_Task directions_: Please take the lines from the one holding "Task: Click the plus icon next to Trekking" through the one holding "Task: Click the 4:34 PM timestamp" in the data below and copy them exactly.

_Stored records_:

_ _ _

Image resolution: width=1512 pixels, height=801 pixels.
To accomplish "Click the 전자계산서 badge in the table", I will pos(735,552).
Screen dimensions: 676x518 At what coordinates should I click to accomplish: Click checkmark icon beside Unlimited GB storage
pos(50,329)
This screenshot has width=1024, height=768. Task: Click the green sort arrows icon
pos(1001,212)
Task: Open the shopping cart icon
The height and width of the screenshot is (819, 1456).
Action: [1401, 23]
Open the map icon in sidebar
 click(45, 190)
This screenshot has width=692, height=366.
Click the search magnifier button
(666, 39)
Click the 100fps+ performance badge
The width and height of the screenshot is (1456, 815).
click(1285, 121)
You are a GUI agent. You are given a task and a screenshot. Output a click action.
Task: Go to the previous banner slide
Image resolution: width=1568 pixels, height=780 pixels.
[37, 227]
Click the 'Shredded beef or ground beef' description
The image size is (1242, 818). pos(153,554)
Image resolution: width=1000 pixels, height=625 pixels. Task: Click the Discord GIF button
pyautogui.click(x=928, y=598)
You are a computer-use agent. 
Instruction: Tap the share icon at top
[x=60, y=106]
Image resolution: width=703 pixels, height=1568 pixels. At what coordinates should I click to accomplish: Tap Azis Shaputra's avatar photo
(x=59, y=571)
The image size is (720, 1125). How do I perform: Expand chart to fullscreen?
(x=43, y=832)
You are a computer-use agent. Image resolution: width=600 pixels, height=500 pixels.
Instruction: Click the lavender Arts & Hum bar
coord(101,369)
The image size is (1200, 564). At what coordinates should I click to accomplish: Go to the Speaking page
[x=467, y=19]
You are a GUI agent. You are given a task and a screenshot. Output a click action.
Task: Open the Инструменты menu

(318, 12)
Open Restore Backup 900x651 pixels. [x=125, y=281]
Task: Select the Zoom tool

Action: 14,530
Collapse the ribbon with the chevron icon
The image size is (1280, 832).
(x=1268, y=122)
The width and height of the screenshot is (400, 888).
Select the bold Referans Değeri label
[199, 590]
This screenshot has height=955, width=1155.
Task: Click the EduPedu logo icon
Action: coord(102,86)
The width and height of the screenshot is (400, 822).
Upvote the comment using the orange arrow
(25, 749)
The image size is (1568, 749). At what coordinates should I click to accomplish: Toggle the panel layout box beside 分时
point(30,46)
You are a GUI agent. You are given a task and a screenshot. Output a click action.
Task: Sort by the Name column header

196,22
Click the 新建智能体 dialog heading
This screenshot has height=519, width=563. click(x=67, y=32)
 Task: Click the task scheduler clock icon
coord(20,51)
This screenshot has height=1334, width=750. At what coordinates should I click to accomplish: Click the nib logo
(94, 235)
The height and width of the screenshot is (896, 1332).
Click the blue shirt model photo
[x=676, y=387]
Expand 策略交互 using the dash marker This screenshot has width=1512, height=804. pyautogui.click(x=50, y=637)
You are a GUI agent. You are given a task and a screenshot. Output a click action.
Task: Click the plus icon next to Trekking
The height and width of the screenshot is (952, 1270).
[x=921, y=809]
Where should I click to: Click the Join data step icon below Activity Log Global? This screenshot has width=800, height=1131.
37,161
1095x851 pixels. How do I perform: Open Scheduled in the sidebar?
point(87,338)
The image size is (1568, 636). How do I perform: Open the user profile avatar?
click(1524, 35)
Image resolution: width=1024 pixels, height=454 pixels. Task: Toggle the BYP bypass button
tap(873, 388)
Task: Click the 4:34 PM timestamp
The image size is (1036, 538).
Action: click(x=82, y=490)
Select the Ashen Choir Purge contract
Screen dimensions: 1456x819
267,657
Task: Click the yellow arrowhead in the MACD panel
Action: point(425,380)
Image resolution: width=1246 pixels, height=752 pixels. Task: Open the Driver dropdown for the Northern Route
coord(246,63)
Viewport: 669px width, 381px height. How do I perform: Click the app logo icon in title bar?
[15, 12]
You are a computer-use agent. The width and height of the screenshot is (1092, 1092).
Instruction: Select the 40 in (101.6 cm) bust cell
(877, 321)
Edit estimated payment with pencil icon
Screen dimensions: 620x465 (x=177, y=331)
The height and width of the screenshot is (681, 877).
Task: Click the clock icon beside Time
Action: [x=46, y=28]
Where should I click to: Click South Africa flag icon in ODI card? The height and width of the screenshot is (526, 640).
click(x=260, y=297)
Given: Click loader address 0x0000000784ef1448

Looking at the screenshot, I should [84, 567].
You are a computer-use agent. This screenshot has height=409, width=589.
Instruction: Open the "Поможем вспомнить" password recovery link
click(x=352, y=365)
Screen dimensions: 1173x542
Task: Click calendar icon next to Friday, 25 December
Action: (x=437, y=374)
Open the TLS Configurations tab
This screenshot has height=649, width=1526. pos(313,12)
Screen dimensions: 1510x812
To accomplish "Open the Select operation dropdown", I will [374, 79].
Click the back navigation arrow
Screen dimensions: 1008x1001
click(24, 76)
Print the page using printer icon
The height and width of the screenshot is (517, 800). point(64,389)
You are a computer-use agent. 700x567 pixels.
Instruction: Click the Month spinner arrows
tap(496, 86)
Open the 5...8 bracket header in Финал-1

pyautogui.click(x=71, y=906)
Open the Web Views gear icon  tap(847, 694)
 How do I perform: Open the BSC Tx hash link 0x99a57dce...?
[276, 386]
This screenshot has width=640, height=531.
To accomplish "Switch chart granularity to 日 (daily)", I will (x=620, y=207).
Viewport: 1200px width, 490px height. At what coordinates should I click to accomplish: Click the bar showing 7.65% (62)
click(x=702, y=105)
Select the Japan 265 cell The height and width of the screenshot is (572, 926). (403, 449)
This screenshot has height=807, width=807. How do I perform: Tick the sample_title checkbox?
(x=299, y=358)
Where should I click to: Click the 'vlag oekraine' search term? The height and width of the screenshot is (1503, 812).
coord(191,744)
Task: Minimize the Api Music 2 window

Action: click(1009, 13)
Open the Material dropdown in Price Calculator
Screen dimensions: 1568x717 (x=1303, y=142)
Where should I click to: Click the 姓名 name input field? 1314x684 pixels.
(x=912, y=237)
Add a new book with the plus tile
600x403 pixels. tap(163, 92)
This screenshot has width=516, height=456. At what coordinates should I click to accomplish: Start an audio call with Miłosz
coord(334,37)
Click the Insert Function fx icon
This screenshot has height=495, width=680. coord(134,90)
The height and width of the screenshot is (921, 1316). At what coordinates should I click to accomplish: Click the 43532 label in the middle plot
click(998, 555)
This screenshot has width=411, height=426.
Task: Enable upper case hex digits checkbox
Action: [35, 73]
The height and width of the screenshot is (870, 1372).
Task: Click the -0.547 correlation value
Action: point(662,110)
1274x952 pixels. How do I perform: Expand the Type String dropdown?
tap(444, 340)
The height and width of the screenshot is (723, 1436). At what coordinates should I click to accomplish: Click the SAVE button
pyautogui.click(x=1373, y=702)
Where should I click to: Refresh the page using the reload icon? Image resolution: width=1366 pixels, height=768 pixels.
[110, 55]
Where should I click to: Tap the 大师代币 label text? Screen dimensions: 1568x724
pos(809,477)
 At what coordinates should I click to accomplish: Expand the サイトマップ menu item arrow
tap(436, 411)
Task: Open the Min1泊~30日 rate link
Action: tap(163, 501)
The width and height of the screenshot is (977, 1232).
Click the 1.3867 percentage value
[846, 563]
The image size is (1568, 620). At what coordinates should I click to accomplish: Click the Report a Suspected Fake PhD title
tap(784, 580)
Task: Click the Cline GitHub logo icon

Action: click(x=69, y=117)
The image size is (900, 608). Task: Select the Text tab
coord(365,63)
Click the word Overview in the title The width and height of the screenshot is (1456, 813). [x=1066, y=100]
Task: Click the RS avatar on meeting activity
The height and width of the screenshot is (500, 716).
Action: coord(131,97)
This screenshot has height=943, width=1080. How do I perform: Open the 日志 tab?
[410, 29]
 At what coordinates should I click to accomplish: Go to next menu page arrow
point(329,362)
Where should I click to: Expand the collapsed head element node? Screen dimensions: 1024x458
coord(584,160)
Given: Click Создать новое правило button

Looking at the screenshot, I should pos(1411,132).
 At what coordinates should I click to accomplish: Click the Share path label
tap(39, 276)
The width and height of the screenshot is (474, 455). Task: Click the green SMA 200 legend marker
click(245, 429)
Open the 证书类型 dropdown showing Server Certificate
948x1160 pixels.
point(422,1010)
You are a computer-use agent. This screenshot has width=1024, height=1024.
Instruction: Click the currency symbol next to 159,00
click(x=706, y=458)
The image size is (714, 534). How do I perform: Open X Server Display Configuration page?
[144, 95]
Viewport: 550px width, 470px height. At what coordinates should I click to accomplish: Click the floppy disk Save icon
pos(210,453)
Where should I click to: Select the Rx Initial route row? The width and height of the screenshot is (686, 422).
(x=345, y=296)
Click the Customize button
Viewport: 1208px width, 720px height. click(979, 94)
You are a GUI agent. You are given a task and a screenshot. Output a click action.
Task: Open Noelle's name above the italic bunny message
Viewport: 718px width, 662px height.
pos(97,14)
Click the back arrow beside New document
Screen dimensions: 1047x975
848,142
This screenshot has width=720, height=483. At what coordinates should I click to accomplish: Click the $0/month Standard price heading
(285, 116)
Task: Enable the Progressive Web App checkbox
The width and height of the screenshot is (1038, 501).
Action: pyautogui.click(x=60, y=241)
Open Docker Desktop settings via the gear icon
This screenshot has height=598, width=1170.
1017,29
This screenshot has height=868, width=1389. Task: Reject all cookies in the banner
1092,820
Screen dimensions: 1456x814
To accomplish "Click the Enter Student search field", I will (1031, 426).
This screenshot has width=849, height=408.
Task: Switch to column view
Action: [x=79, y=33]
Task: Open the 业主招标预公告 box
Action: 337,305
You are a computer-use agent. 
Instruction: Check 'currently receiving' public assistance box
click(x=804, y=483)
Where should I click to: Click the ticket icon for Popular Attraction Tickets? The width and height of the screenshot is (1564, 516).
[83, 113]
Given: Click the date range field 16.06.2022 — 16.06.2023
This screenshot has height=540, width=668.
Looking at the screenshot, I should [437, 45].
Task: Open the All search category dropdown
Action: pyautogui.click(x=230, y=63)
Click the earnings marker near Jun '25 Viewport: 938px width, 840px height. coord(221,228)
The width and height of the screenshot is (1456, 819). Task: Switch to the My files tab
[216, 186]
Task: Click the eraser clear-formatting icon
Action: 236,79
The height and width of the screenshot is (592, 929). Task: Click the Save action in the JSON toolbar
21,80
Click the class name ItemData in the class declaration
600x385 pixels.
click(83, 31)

_ _ _

_Task solution_:
Task: Click the plus icon next to Trekking
The height and width of the screenshot is (952, 1270).
[x=921, y=809]
Where should I click to: Click the Join data step icon below Activity Log Global? This screenshot has width=800, height=1131.
37,161
1095x851 pixels. How do I perform: Open Scheduled in the sidebar?
point(87,338)
The image size is (1568, 636). How do I perform: Open the user profile avatar?
click(1524, 35)
Image resolution: width=1024 pixels, height=454 pixels. Task: Toggle the BYP bypass button
tap(873, 388)
Task: Click the 4:34 PM timestamp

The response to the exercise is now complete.